The six-month timetable to remove the cats is unrealistic, said Ana María Salicrup, secretary of the board of directors for the nonprofit group Save a Gato, which currently helps care for the cats and which hopes to be chosen to implement the plan.

“Anyone who has worked with cats knows that is impossible,” Salicrup said. “They are setting us up for failure.”

Cats of all sizes, colors and temperaments meander the seaside trails that surround a 16th-century fortress known as “El Morro” overlooking an expanse of deep turquoise waters in the northwestern point of the San Juan capital.

Some are believed to be descendants of colonial-era cats, while others were brought to the capital by legendary San Juan Mayor Felisa Rincón de Gautier to kill rats in the mid-20th century. Since then, they have multiplied into the hundreds to the enchantment of some residents and tourists, and the disgust of others.

Visitors can be seen snapping pictures of cats daily as residents and volunteers with Save a Gato tend to them. The group feeds, spays and neuters cats, and places them into adoption.

About two years ago, federal officials said the cat population had grown too much and that the “encounters between visitors and cats and the smell of urine and feces are … inconsistent with the cultural landscape.”

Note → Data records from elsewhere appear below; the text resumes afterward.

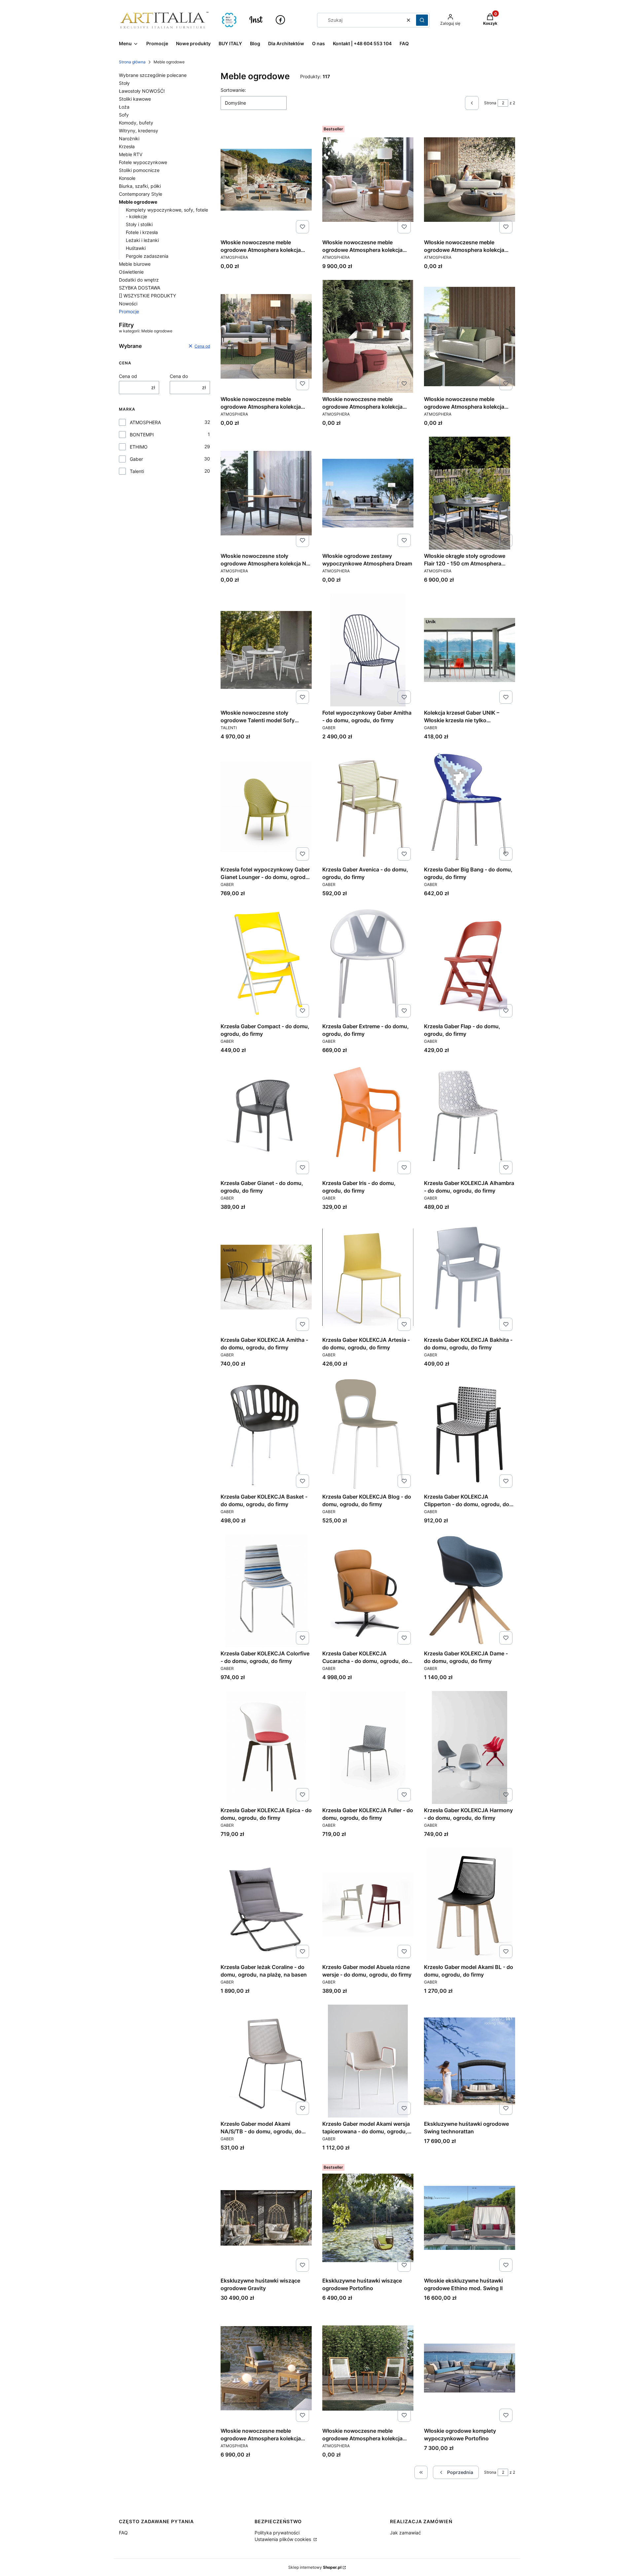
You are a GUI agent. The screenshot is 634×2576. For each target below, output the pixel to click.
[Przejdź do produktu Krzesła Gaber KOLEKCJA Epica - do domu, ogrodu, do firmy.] (266, 1747)
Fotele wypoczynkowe (143, 162)
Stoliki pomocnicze (139, 170)
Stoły (124, 83)
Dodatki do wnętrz (139, 280)
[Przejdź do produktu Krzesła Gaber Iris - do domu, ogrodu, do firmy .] (367, 1120)
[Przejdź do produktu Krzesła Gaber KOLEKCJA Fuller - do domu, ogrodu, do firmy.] (367, 1747)
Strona (490, 102)
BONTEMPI (142, 434)
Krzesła (127, 146)
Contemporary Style (140, 194)
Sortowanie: (233, 90)
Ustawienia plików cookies (283, 2539)
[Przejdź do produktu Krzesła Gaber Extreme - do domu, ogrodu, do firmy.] (367, 963)
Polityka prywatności (277, 2532)
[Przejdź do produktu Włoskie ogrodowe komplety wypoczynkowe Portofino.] (469, 2368)
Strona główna (132, 61)
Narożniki (129, 138)
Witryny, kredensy (138, 130)
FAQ (123, 2532)
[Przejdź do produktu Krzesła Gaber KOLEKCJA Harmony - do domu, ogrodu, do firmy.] (469, 1747)
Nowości (128, 303)
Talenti (137, 471)
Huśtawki (136, 248)
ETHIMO (139, 447)
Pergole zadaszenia (147, 256)
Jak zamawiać (405, 2532)
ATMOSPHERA (145, 422)
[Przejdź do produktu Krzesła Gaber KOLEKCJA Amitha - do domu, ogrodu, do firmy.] (266, 1277)
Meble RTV (130, 154)
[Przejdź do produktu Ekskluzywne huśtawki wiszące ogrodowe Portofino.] (367, 2217)
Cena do (179, 376)
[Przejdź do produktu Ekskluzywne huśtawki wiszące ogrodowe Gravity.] (266, 2217)
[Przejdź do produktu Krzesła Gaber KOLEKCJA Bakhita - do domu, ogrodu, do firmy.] (469, 1277)
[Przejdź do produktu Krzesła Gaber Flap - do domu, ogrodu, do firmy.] (469, 963)
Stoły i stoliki (139, 224)
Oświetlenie (131, 272)
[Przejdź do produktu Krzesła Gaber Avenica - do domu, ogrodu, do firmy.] (367, 806)
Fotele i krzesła (142, 232)
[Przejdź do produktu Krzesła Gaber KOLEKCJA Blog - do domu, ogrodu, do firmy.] (367, 1433)
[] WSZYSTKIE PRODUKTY (147, 295)
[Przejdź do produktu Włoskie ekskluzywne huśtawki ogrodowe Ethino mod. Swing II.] (469, 2217)
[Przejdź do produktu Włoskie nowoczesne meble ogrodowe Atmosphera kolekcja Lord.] (469, 336)
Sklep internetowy (314, 2567)
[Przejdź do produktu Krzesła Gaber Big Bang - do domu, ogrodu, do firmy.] (469, 806)
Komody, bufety (136, 122)
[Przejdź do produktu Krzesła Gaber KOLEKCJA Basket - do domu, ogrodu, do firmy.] (266, 1433)
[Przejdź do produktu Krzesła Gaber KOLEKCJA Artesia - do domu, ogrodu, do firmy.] (367, 1277)
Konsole (127, 178)
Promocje (129, 311)
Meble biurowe (135, 264)
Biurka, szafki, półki (140, 186)
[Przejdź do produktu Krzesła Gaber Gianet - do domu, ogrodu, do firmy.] (266, 1120)
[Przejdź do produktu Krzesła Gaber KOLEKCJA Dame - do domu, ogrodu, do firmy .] (469, 1590)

Last year, the U.S. National Park Service held a hearing as part of a plan it said would improve the safety of visitors and employees and protect cultural and natural resources. It offered two options: remove the cats or keep the status quo.

Those who attended overwhelmingly rejected the first option, with one man describing the cats as “one of the wonders of Old San Juan.” The cats even have their own statue in the historic area where they roam.

“These cats are unique to San Juan,” Danna Wakefield, a solar contractor who moved to Puerto Rico in 2020, said in an interview. She visits the cats weekly. “Me and many other people love that walk because of the cats. Otherwise, it would be a very boring walk.”

She has three favorite cats, including a black one with golden eyes that she nicknamed “Cross.”

“He won’t have anything to do with anybody,” Wakefield said with a laugh.